Re: [PATCH v3] fsck.xfs: mount/umount xfs fs to replay log before running xfs_repair

"Darrick J. Wong" <djwong@xxxxxxxxxx> · Mon, 7 Nov 2022 08:55:47 -0800

On Mon, Nov 07, 2022 at 02:00:07PM +0800, Gao Xiang wrote:
> Hi folks,
> 
> On Fri, Nov 04, 2022 at 11:40:11AM +0530, Srikanth C S wrote:
> > After a recent data center crash, we had to recover root filesystems
> > on several thousands of VMs via a boot time fsck. Since these
> > machines are remotely manageable, support can inject the kernel
> > command line with 'fsck.mode=force fsck.repair=yes' to kick off
> > xfs_repair if the machine won't come up or if they suspect there
> > might be deeper issues with latent errors in the fs metadata, which
> > is what they did to try to get everyone running ASAP while
> > anticipating any future problems. But, fsck.xfs does not address the
> > journal replay in case of a crash.
> > 
> > fsck.xfs does xfs_repair -e if fsck.mode=force is set. It is
> > possible that when the machine crashes, the fs is in inconsistent
> > state with the journal log not yet replayed. This can drop the machine
> > into the rescue shell because xfs_fsck.sh does not know how to clean the
> > log. Since the administrator told us to force repairs, address the
> > deficiency by cleaning the log and rerunning xfs_repair.
> > 
> > Run xfs_repair -e when fsck.mode=force and repair=auto or yes.
> > Replay the logs only if fsck.mode=force and fsck.repair=yes. For
> > other option -fa and -f drop to the rescue shell if repair detects
> > any corruptions.
> > 
> > Signed-off-by: Srikanth C S <srikanth.c.s@xxxxxxxxxx>
> > ---
> >  fsck/xfs_fsck.sh | 31 +++++++++++++++++++++++++++++--
> >  1 file changed, 29 insertions(+), 2 deletions(-)
> > 
> > diff --git a/fsck/xfs_fsck.sh b/fsck/xfs_fsck.sh
> > index 6af0f22..62a1e0b 100755
> > --- a/fsck/xfs_fsck.sh
> > +++ b/fsck/xfs_fsck.sh
> > @@ -31,10 +31,12 @@ repair2fsck_code() {
> >  
> >  AUTO=false
> >  FORCE=false
> > +REPAIR=false
> >  while getopts ":aApyf" c
> >  do
> >         case $c in
> > -       a|A|p|y)        AUTO=true;;
> > +       a|A|p)          AUTO=true;;
> > +       y)              REPAIR=true;;
> >         f)              FORCE=true;;
> >         esac
> >  done
> > @@ -64,7 +66,32 @@ fi
> >  
> >  if $FORCE; then
> >         xfs_repair -e $DEV
> > -       repair2fsck_code $?
> > +       error=$?
> > +       if [ $error -eq 2 ] && [ $REPAIR = true ]; then
> > +               echo "Replaying log for $DEV"
> > +               mkdir -p /tmp/repair_mnt || exit 1
> > +               for x in $(cat /proc/cmdline); do
> > +                       case $x in
> > +                               root=*)
> > +                                       ROOT="${x#root=}"
> > +                               ;;
> > +                               rootflags=*)
> > +                                       ROOTFLAGS="-o ${x#rootflags=}"
> > +                               ;;
> > +                       esac
> > +               done
> > +               test -b "$ROOT" || ROOT=$(blkid -t "$ROOT" -o device)
> 
> We'd also like to get a formal solution about this for our production
> so that xfs_repair can work properly with log recovery.

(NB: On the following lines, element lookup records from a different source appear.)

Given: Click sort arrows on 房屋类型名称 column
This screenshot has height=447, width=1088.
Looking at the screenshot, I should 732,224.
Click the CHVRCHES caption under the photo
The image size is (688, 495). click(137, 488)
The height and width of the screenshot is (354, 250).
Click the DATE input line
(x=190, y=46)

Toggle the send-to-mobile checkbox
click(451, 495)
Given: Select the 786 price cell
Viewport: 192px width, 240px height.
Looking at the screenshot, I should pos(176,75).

My preferred solution is to port the log recovery code to userspace, and
then train xfs_repair to invoke it.  Handling the trivial case where
xfs_repair can recover logs created on the same platform as the support
script wouldn't be that hard (I think?) because log recovery is fairly
selfcontained nowadays.

But.

Inevitably someone will suggest fixing the kernel's inability to recover
a log from a platform with a different endianness, which will lead to a
discussion of making the ondisk log format endian safe.  Someone else
may also ask why not make userspace xfs_trans transactional, and... ;)

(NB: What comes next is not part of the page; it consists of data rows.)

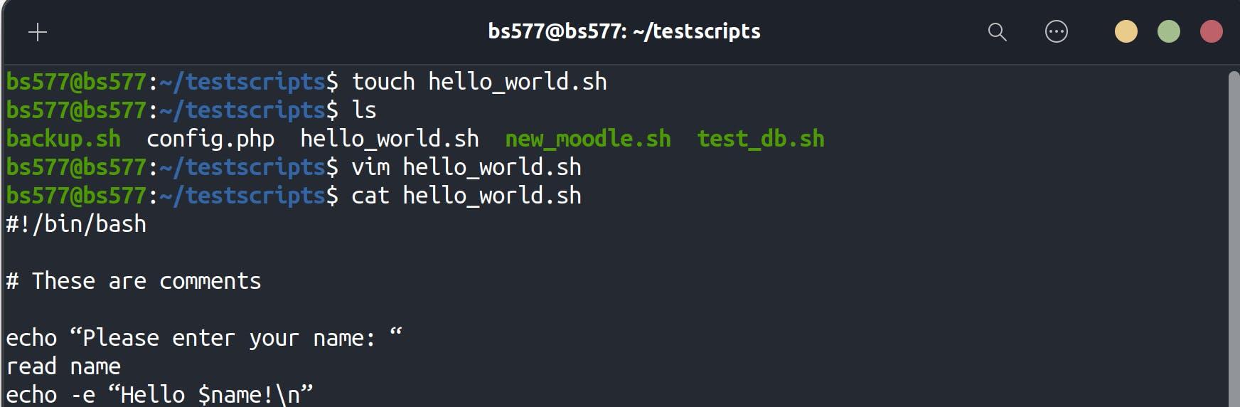1240x407 pixels.
Task: Minimize the terminal using the yellow circle
Action: 1126,31
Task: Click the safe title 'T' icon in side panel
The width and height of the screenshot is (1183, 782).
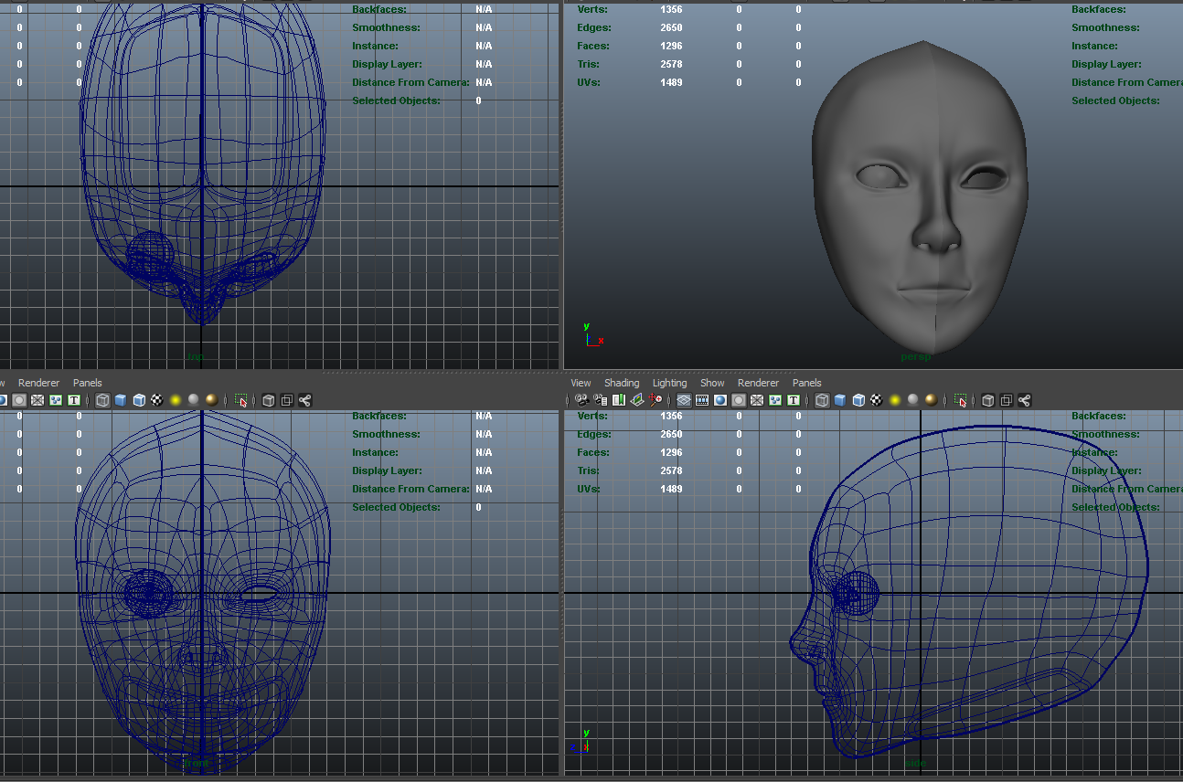Action: 794,400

(All those extra asks are ok, but anyone taking on these task sets
should make it /very/ clear where the scope of each set begins and ends,
and in which order they'll be worked on.)

> However, may I ask if it's the preferred way to implement this which
> just acts as another mount-unmount cycle, since I'm not sure if there
> are some customized initramfs-es which could get the fs busy so that it
> won't unmount properly.

Seeing as initramfses are only supposed to turn on enough hardware so
that mount can find the root volume, I really hope there aren't
*background services* running here.

> Alternatively, do we consider another way like exporting the log
> recovery functionality with ioctl() so that log recovery can work
> without the actual fs mounting? Is it affordable?

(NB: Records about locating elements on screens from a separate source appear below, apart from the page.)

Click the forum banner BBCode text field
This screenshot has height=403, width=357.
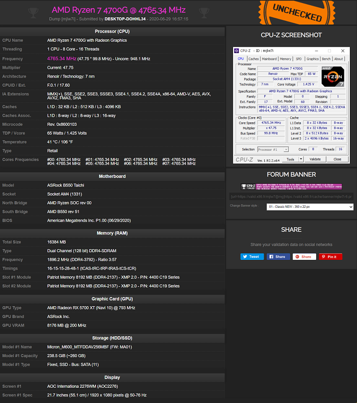[291, 197]
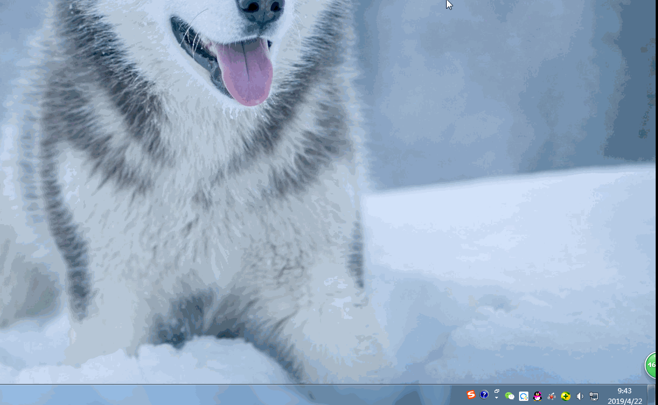
Task: Open the clock showing 9:43
Action: (x=624, y=391)
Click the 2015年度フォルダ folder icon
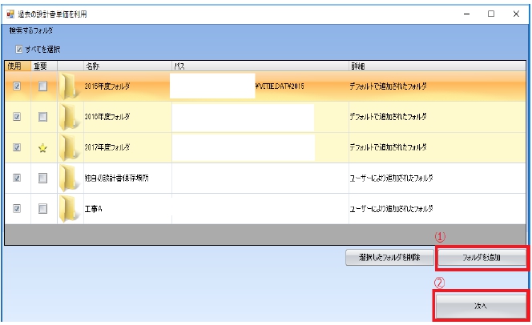Image resolution: width=532 pixels, height=325 pixels. coord(71,86)
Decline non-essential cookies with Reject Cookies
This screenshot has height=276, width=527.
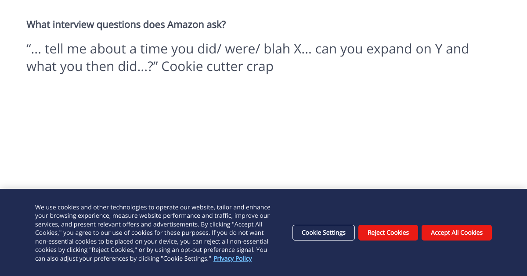click(x=388, y=232)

I guess you could create a 'recoveryonly' mount option that would abort
the mount after recovering the log.  I'm not really a fan of that
approach.

--D

> Thanks,
> Gao Xiang
> 
> > +               if [ $(basename $DEV) = $(basename $ROOT) ]; then
> > +                       mount $DEV /tmp/repair_mnt $ROOTFLAGS || exit 1
> > +               else
> > +                       mount $DEV /tmp/repair_mnt || exit 1
> > +               fi
> > +               umount /tmp/repair_mnt
> > +               xfs_repair -e $DEV
> > +               error=$?
> > +               rm -d /tmp/repair_mnt
> > +       fi
> > +       repair2fsck_code $error
> >         exit $?
> >  fi
> >  
> > -- 
> > 1.8.3.1
> >